Although our study does not have enough power to examine the perioperative safety of bariatric surgery, there was no 30-day or 90-day mortality within our cohort of 197 patients. Late reoperation was significantly higher after gastric banding compared with gastric bypass relating to band slippage, obstruction, or erosion. However, these late complications were not life-threatening or associated with residual disability. One complication that is of concern is the alcohol-related complication. In our study, both deaths within this study occurred as a result of alcohol-related complications. The issue of alcohol-related death after bariatric surgery has been examined previously. In a retrospective cohort study of 7925 patients who underwent bariatric surgery compared with 7925 severely obese control subjects, Adams et al3 reported that the rates of death not caused by disease, such as accidents, poisoning, and suicide, were 58% higher in the bariatric surgery group. This issue of deaths related to alcohol needs to be further examined in larger studies.

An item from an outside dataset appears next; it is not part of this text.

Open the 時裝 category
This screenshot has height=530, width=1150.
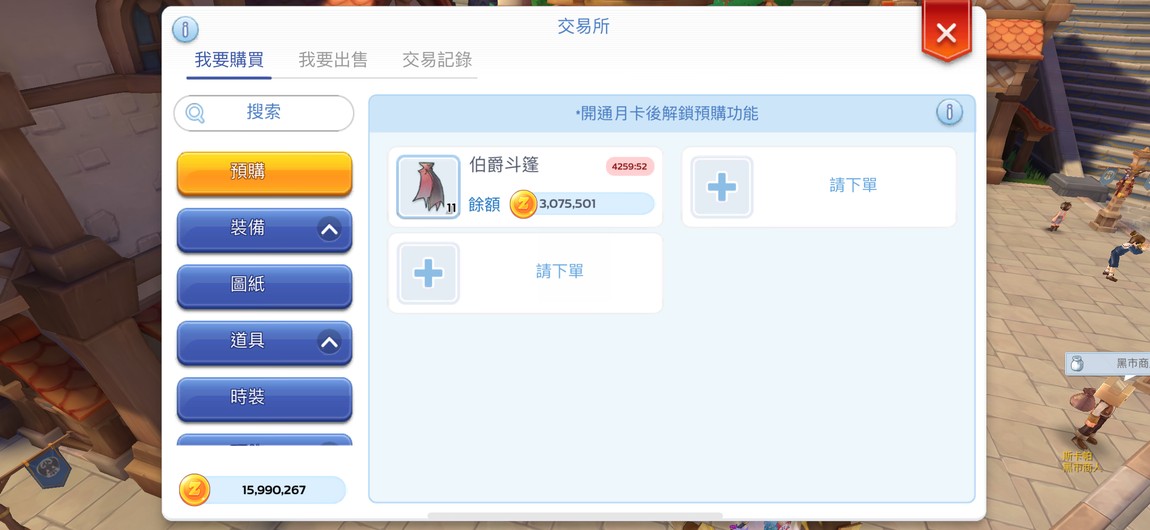264,398
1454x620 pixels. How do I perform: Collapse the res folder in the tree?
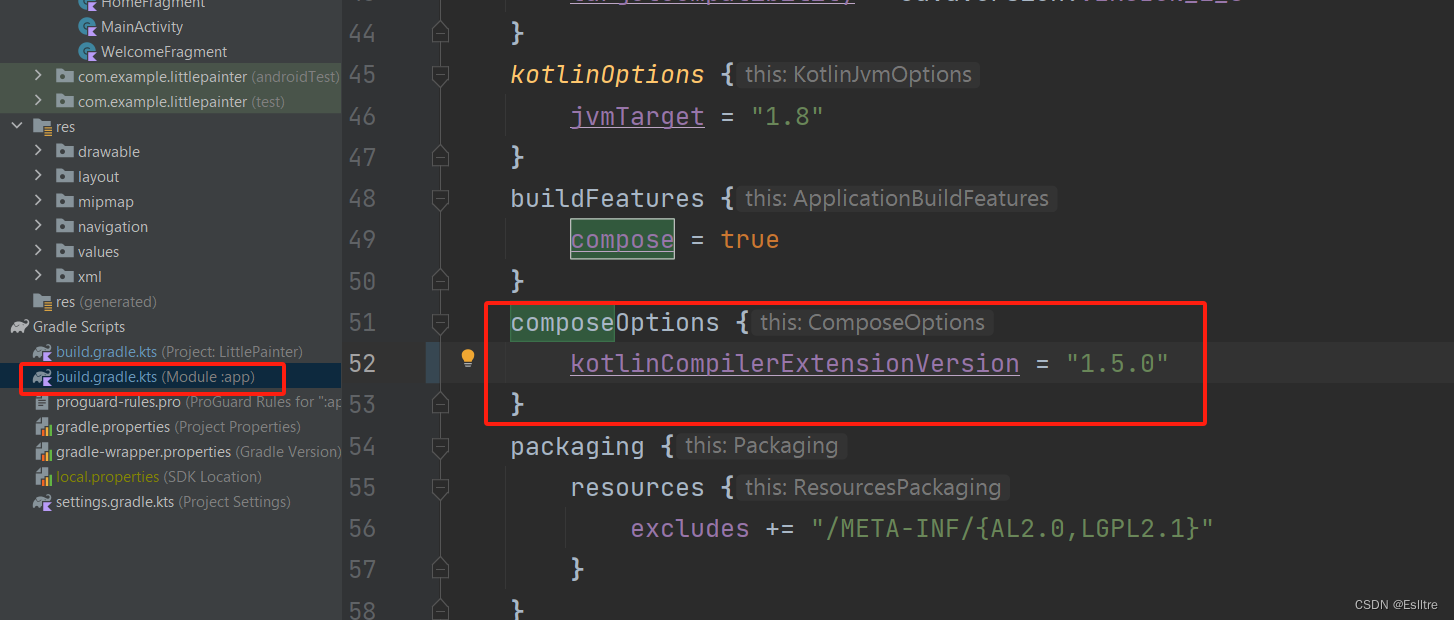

Another important variable to examine at long-term follow-up is the quality of life. At baseline, we found a depressed quality of life in 7 of 8 heath domains in our patient population as measured by the SF-36 survey. At long-term follow-up, quality of life after in patients who underwent bariatric surgery improved and reached that of US norms. Mingrone et al6 reported that quality of life based on the SF-36 survey for bariatric surgical patients were improved compared with the control group. The SOS intervention study similarly reported their 10-year trends in health-related quality of life and showed that surgical patients had significantly better outcomes compared with the conventional treatment group.9

Our study has several limitations. The baseline BMI was significantly higher (47 vs. 45 kg/m2, respectively) and age was significantly lower (41 vs. 45 yrs, respectively) in the gastric bypass group than in the gastric banding group. Although statistically different, a BMI difference of 2 kg/m2 and a mean age difference of 4 years between groups are not considered of clinical significance. This study lacks a nonsurgical control population that would be important to determine the extent of differential in weight loss and improvement in comorbidities compared with a control cohort. This study did not evaluate the sleeve gastrectomy operation that currently is the most common bariatric operation being performed in the United States since it was initiated prior to the introduction of the sleeve gastrectomy. Our study also has a small sample size that limits our ability to evaluate the risk of mortality associated with bariatric surgery. Last, improvement or resolution of comorbidities was based only on reduction in medication and not based on objective laboratory parameters such as HbA1C, lipids, or fasting glucose levels. Despite these limitations, this study is one of few to provide data on long-term weight loss, changes in comorbidities, and quality of life data for a group of patients who underwent bariatric surgery.

CONCLUSIONS

Bariatric surgery is an effective treatment for severe obesity with durable, long-term weight loss and improvement in comorbidities and quality of life. Compared with gastric banding, gastric bypass was associated with better long-term total body weight loss, lower rate of late reoperation, and improved remission of comorbidities.

Acknowledgments

Funding for this study was obtained from the Department of Surgery at the University of California, Irvine Medical Center, Orange, CA.

Footnotes

The authors report no conflicts of interest.